First, some relatively minor mitigating circumstances need to be noted. The chart in the preceding article focused on total county aid, not just CPA. Funding for three small aid programs (specifically, the county share of disparity reduction aid, taconite aid, and the agricultural land market value credit) were virtually unchanged from 2013 to 2014. These frozen aid programs had the effect of diluting the increase in total county aid. In addition, that chart examined the change over time after adjusting for inflation* and population growth. Taking these factors into account, the change in total county aid from 2013 to 2014 was still 16 percent in real (i.e., inflation-adjusted) dollars per capita.
More importantly, the chart in the preceding article measured the change in total county aid (as well as county property taxes and total levy plus state aid) from a baseline year of 2002. (The reasons for selecting a 2002 baseline year were noted in the preceding article.) The chart below shows total county aid—as opposed to just the annual change—in constant 2016 dollars per capita each year from 2002 to 2016.
The 16 percent real per capita aid increase from 2013 to 2014 (from $38.92 to $45.28) is denoted in the above chart by a red arrow. However, this increase looks somewhat small because—like the aid change illustrated in the chart from the preceding article—it is shown on a scale that reflects the much higher level of aid that was received in 2002. The $6.36 per capita increase from 2013 to 2014 did indeed lead to a 16 percent increase in real per capita county aid, but it replaced only eight percent of the total real per capita aid loss between 2002 and 2013. Even after the 2014 aid increase, total per capita county aid was still 63 percent less than in 2002. The small aid increase from 2014 to 2016 was not enough to materially change this figure; real per capita county aid in 2016 remains 63 percent below the 2002 level.
No one anticipates that real per capita county aid will return to the 2002 level in the foreseeable future, since this would require a 2.7 fold increase in current county aid appropriations—something that is highly unlikely given the many competing demands on state resources.
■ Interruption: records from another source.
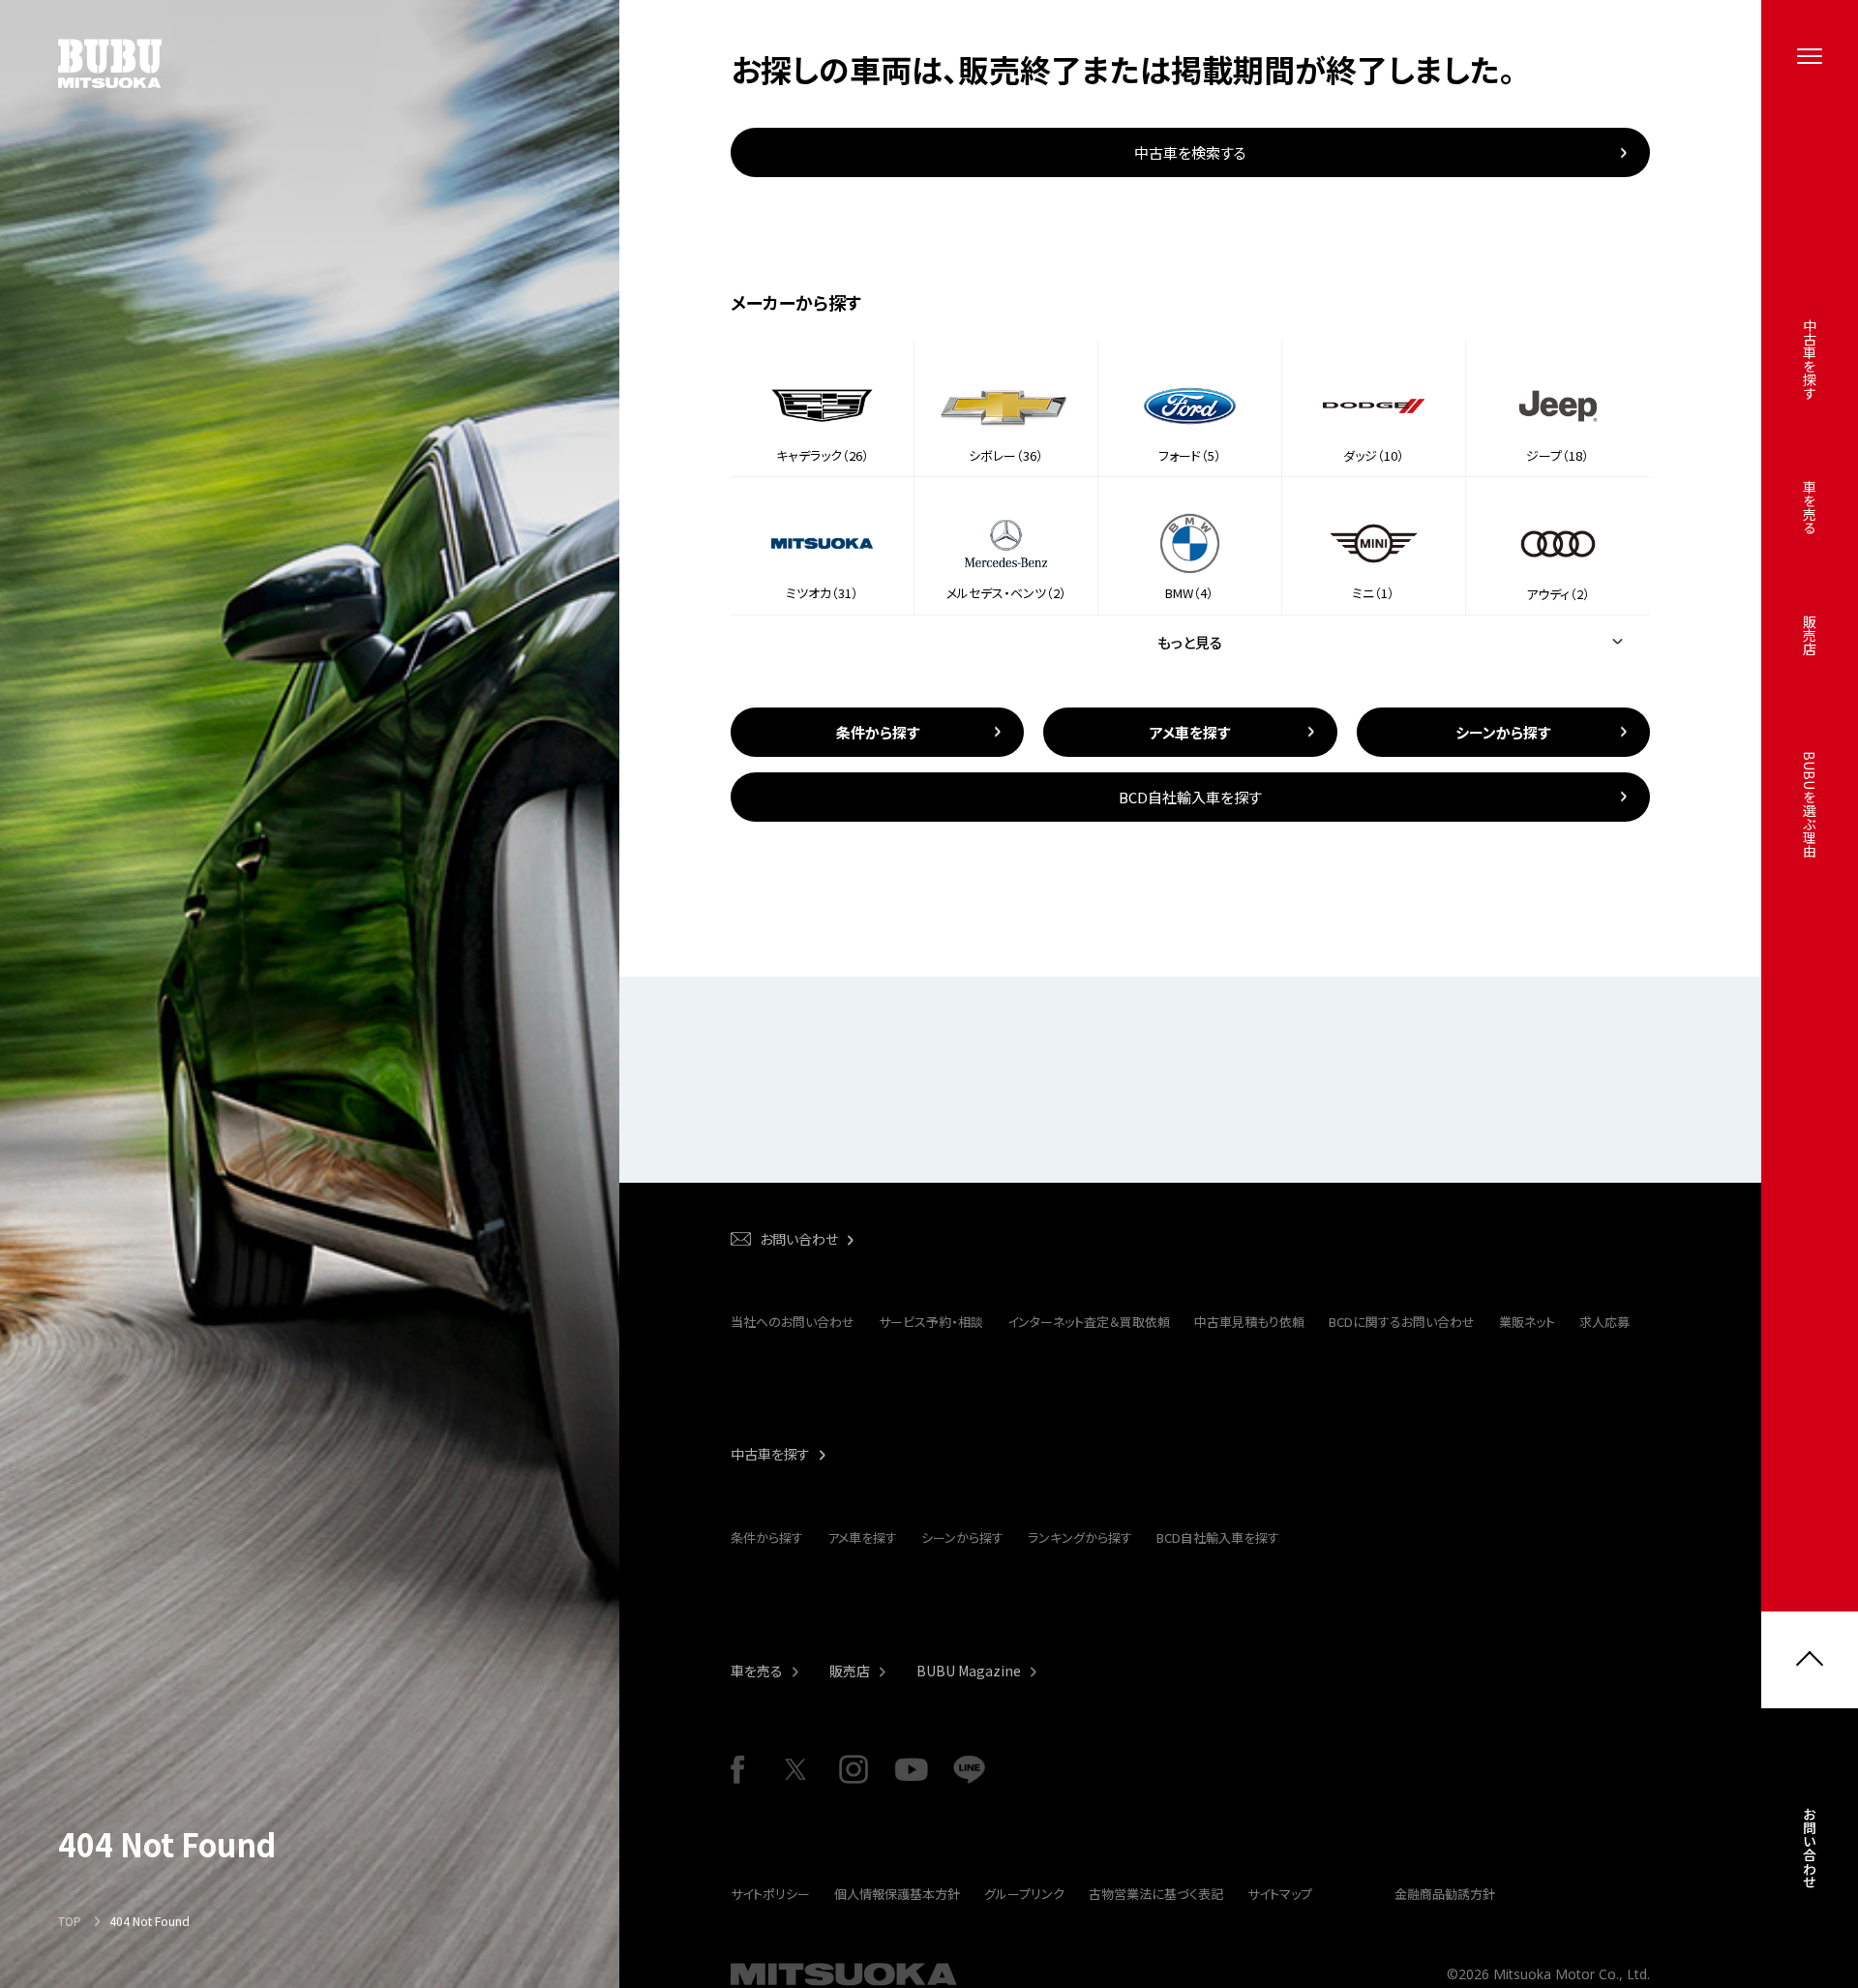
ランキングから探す (1080, 1537)
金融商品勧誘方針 (1444, 1893)
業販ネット (1527, 1321)
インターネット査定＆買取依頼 (1088, 1321)
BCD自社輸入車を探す (1217, 1537)
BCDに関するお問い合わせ (1402, 1321)
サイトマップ (1279, 1893)
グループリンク (1024, 1893)
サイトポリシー (770, 1893)
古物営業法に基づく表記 (1156, 1893)
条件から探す (767, 1537)
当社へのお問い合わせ (792, 1321)
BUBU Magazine (968, 1670)
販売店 (849, 1670)
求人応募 (1604, 1321)
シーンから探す (962, 1537)
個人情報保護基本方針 (897, 1893)
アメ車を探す (862, 1537)
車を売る (757, 1670)
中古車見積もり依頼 (1249, 1321)
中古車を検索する (1190, 152)
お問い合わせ (1809, 1847)
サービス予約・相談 (931, 1321)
However, proposals for smaller aid increases have been advanced.
The 2014 increase in county aid represented a significant increase in state assistance to Minnesota counties. However, even after those increases, real per capita state aid to counties is still little more than one-third of the 2002 level. As demonstrated in the preceding article, the result of the steep decline in state aid to counties over the last fourteen years has been higher property taxes and reduced real per capita funding for county services and infrastructure.
*The conversion from nominal (i.e., unadjusted for inflation) to constant 2016 dollars in this article and the accompanying chart is based on the implicit price deflator for state and local government purchases. The use of this implicit price deflator was the subject of a February 2016 North Star article.